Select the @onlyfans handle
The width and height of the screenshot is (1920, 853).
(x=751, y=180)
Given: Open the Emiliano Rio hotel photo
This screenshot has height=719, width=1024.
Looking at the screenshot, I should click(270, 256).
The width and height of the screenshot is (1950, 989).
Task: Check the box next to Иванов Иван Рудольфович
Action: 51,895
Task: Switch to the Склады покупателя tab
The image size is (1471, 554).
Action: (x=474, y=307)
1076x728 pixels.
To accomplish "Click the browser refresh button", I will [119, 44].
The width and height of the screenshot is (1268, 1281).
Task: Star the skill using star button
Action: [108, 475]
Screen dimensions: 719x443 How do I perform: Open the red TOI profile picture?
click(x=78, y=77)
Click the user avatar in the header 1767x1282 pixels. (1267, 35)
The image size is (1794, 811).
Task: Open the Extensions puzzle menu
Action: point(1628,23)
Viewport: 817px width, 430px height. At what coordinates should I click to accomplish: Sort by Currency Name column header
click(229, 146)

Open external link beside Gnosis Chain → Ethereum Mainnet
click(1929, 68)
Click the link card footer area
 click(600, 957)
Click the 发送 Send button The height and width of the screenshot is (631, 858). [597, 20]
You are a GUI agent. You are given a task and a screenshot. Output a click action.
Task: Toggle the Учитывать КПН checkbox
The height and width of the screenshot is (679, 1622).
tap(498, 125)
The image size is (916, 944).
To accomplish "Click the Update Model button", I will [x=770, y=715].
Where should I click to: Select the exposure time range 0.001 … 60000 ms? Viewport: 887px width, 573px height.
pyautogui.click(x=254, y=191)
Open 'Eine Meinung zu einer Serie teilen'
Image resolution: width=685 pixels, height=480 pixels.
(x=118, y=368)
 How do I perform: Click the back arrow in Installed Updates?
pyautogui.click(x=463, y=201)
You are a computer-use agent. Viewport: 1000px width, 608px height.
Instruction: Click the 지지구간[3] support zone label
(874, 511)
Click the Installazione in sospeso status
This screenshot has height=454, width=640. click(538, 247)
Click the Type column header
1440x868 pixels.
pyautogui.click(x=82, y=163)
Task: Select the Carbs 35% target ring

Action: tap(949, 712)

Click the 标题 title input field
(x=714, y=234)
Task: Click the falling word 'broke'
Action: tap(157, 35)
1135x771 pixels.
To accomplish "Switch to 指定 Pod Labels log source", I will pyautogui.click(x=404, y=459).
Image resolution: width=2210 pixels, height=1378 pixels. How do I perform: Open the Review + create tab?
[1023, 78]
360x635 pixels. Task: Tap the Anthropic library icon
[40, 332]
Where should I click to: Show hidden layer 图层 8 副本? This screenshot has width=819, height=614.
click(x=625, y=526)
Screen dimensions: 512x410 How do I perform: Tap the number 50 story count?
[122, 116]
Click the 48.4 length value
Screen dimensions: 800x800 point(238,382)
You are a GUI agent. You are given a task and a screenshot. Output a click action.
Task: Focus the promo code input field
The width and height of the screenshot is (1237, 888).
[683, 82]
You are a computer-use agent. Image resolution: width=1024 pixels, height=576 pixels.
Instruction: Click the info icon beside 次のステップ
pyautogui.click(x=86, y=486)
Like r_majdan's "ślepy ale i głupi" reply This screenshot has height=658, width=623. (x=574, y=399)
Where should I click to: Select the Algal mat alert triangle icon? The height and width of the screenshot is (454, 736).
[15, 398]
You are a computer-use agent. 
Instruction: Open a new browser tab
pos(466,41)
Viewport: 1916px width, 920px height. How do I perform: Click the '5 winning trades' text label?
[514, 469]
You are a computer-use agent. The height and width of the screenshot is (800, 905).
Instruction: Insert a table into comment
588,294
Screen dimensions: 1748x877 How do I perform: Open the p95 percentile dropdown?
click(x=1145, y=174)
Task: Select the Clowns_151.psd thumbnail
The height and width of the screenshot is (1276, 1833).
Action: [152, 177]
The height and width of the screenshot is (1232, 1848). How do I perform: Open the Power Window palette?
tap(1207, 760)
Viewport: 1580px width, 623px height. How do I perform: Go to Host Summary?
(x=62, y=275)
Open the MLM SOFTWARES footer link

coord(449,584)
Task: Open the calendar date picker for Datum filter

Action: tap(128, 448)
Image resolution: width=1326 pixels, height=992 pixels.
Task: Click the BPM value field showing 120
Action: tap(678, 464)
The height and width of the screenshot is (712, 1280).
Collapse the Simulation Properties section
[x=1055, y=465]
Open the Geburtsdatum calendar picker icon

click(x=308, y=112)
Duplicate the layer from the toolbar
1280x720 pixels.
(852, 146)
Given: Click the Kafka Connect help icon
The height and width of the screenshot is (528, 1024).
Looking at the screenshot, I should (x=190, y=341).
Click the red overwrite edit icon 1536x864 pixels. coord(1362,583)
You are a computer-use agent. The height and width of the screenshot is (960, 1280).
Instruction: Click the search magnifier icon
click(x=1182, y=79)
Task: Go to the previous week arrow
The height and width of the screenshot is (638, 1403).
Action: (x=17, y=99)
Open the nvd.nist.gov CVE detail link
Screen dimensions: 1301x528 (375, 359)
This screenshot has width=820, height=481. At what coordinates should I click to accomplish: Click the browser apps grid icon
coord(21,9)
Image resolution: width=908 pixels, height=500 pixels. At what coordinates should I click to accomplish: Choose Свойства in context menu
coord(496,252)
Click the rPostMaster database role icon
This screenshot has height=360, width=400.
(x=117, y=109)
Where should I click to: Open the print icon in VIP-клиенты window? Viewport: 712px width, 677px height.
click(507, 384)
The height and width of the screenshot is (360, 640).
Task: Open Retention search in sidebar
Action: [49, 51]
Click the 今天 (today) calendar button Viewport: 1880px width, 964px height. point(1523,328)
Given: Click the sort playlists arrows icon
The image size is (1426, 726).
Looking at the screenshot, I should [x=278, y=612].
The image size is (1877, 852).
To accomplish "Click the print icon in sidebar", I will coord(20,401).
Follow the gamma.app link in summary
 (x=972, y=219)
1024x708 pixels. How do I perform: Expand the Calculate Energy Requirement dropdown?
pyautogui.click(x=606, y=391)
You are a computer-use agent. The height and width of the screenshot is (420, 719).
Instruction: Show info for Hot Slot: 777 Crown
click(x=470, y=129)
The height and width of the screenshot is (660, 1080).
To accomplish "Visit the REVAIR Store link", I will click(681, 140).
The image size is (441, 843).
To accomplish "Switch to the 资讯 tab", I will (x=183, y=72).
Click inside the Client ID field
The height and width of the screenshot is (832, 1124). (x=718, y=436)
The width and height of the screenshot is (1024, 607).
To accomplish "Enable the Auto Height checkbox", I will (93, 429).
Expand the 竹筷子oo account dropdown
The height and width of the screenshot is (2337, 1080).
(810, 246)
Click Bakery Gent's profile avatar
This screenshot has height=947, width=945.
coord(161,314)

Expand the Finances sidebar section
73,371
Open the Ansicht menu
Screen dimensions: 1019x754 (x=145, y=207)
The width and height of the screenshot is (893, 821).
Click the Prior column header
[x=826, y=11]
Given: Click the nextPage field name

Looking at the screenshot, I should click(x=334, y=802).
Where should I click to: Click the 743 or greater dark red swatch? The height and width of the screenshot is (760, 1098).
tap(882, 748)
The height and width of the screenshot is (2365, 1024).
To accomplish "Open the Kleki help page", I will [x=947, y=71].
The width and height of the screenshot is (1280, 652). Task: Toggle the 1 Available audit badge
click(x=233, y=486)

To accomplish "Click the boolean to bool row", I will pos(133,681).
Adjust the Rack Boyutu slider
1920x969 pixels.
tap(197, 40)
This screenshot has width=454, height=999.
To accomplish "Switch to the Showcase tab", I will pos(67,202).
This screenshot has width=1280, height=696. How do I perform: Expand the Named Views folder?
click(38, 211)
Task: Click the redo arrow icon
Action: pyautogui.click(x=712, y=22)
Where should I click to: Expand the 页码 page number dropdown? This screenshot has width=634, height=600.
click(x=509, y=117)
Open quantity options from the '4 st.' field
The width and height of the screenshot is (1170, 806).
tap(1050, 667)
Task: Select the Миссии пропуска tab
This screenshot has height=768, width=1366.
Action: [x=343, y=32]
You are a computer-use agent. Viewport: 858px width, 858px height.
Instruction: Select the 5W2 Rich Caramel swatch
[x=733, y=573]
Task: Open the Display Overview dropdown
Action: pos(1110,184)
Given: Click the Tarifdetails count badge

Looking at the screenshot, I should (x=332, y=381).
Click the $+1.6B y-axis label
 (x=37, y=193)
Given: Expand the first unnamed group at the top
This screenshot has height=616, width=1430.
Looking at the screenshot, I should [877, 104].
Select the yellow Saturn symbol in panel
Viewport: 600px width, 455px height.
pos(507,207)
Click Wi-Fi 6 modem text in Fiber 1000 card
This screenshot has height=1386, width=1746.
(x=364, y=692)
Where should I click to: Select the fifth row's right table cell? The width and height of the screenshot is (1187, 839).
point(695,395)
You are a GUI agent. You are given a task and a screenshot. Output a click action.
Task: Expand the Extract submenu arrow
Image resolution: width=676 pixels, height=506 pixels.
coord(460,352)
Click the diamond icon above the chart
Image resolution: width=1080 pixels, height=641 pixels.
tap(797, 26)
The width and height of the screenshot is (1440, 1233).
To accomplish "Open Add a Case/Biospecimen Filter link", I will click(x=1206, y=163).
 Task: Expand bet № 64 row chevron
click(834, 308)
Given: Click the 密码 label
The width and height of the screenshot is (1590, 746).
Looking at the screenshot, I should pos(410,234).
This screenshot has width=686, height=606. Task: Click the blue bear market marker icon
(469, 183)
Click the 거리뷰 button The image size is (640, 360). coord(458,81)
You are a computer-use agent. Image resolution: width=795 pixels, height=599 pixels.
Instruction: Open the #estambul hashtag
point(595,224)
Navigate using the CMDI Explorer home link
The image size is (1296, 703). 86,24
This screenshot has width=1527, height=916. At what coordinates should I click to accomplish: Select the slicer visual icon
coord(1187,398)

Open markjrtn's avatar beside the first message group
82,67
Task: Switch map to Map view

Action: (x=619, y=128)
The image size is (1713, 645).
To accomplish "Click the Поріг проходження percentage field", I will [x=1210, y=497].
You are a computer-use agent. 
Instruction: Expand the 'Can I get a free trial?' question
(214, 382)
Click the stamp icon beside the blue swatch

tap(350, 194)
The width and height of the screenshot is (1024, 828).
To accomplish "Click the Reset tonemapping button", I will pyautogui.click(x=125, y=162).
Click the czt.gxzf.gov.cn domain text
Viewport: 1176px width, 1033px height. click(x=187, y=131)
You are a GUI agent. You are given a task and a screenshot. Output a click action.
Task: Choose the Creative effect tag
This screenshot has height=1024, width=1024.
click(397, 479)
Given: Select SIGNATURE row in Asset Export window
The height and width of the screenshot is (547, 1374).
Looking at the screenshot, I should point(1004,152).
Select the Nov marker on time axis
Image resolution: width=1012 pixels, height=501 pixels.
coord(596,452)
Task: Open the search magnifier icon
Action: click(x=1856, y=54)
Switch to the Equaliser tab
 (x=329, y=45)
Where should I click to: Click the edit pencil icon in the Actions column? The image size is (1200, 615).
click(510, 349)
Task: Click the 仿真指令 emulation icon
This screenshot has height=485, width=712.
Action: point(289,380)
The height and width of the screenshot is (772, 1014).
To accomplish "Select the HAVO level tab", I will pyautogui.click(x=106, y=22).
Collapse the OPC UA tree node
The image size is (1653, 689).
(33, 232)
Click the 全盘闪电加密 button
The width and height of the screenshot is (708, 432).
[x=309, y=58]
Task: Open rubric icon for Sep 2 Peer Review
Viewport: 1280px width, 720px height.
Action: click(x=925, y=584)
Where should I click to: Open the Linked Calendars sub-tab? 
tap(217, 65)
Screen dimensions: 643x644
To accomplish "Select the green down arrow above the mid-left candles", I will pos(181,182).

——————————

- _The problem_:
Copy all lines of the records that have the string "from" in them.

- _Written solution_:
Duplicate the layer from the toolbar
Open quantity options from the '4 st.' field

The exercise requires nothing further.